We were engaged by RMS to prepare a Landscape Character and Visual Impact Assessment for the proposed works together with a Tree Management Plan. The issues of tree management and road safety were addressed in an integrated process that included recommended mitigation measures to achieve a balance between improved road safety and the desire of the Braidwood community to maintain the avenues of trees along the Kings Highway.
A long term program of avenue tree planting was proposed to replace the existing trees further away from the roadside to reduce the risk of collisions. Sections of guardrails and wire rope safety barrier are also proposed along sections of the highway to allow retention of roadside trees.
Location: Braidwood NSW Australia
Images: Corkery Consulting
The Township Braidwood is listed on the NSW Heritage Branch State Heritage Register, which states: “Aesthetic views of the town include: the approach from Canberra, where the town is framed by a row of Poplars;” (State Heritage Register, 2006). The listing makes specific reference to the avenue of Lombardy and Golden Poplar trees planted along Kings Highway in 1936 to celebrate the 25 year reign of King George V.
The pastoral landscape setting of Braidwood consists of expansive broad valleys and rolling hills together with the avenues of roadside trees that provide the primary visual
experience for road users along the sections of the Kings Highway at the northern and eastern approaches to Township. These avenues of roadside trees create a distinct cultural landscape identity and sense of place that is visually memorable for road users.
The potential visual impact of removing a number of the roadside trees as part of the proposed road safety works on key viewpoints was assessed. Similarly the potential visual impacts on motorists travelling along Kings Highway approaches to Braidwood were evaluated in relation to the removal of trees and installation of safety barrier.

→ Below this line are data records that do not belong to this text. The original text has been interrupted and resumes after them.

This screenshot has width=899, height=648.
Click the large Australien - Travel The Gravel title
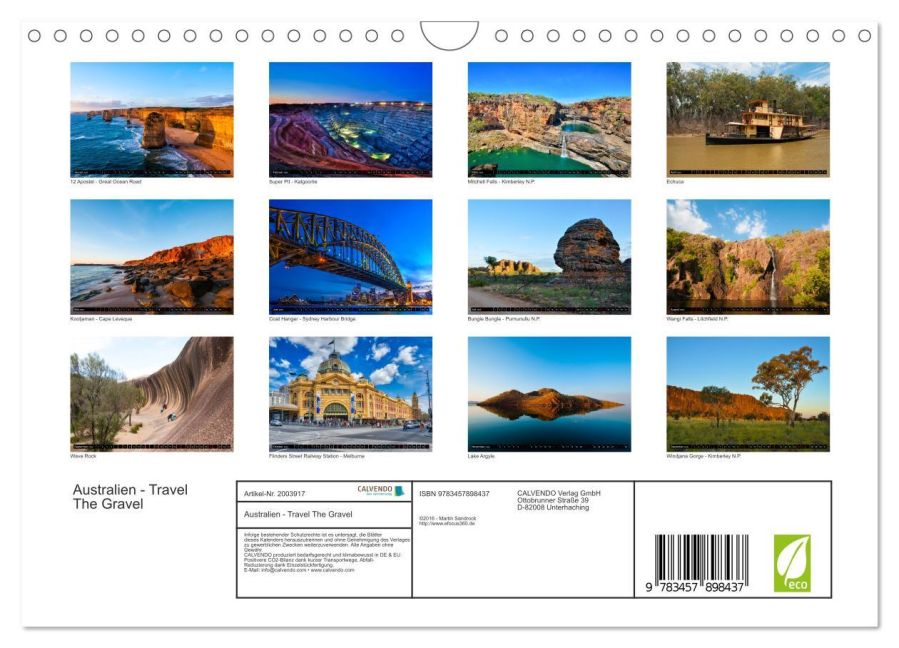click(x=130, y=497)
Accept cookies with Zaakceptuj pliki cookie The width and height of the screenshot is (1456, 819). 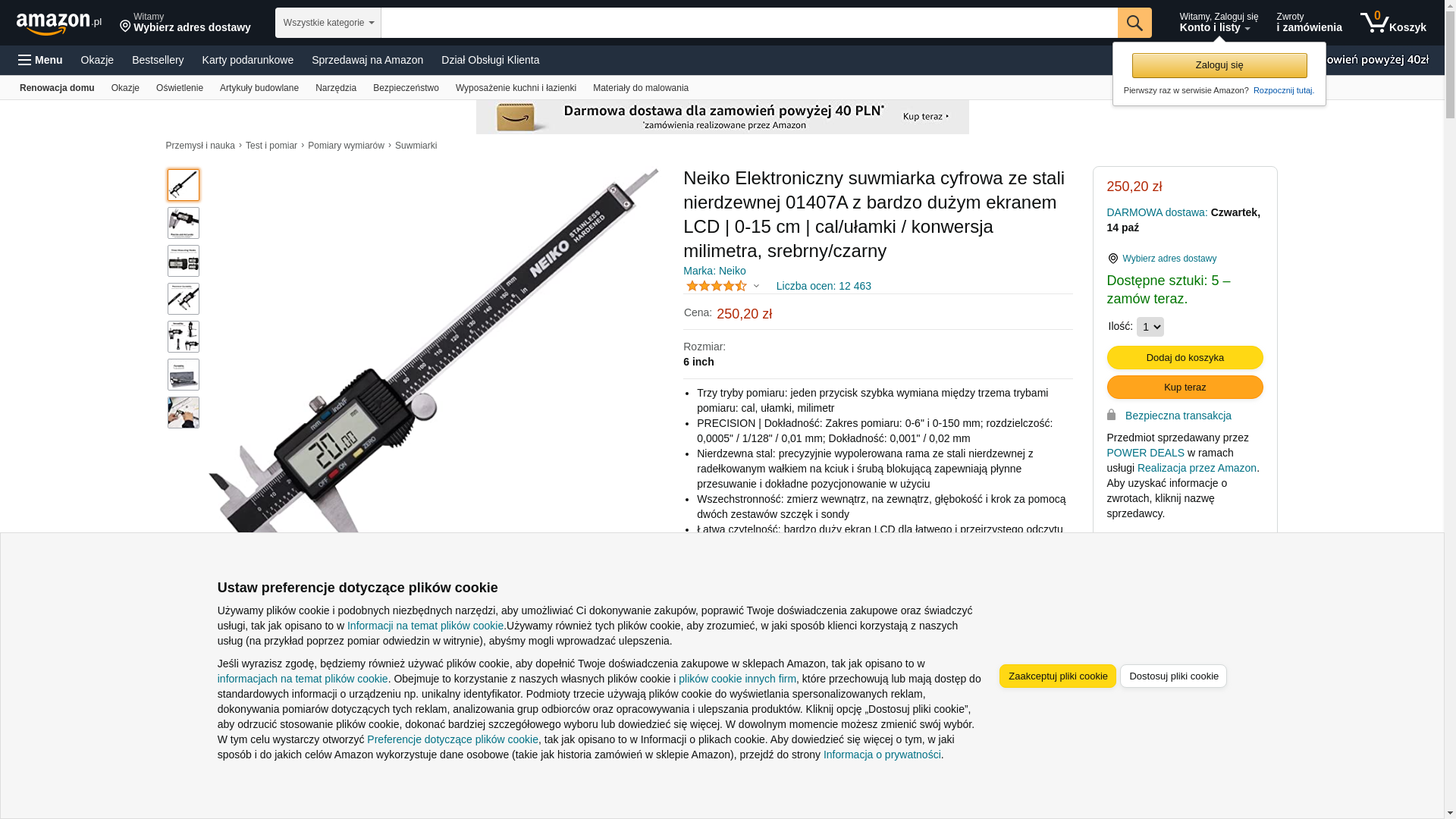coord(1057,676)
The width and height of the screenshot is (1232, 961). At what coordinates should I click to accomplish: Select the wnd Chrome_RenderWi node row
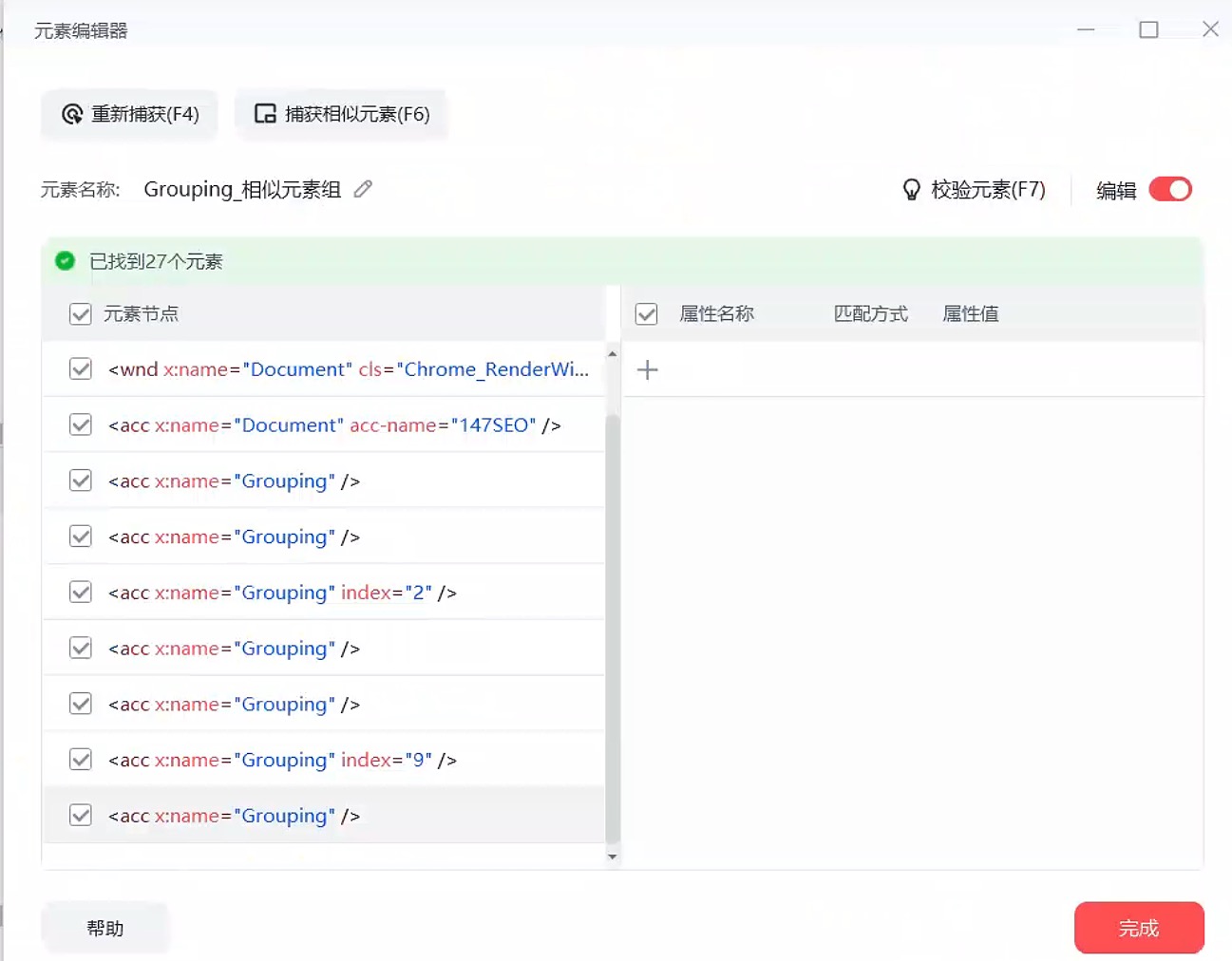[x=324, y=369]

The Tree Management Plan provides for avenue tree planting further away from the Highway to replace the trees, which will in the longer term assure the historic continuity to avenues of trees as major cultural landscape elements identified with Braidwood.
Noel Corkery attended the community consultation workshop arranged by RMS to explain the visual assessment process and outcomes as well as the recommended strategy for replacement the roadside avenues trees in the longer term.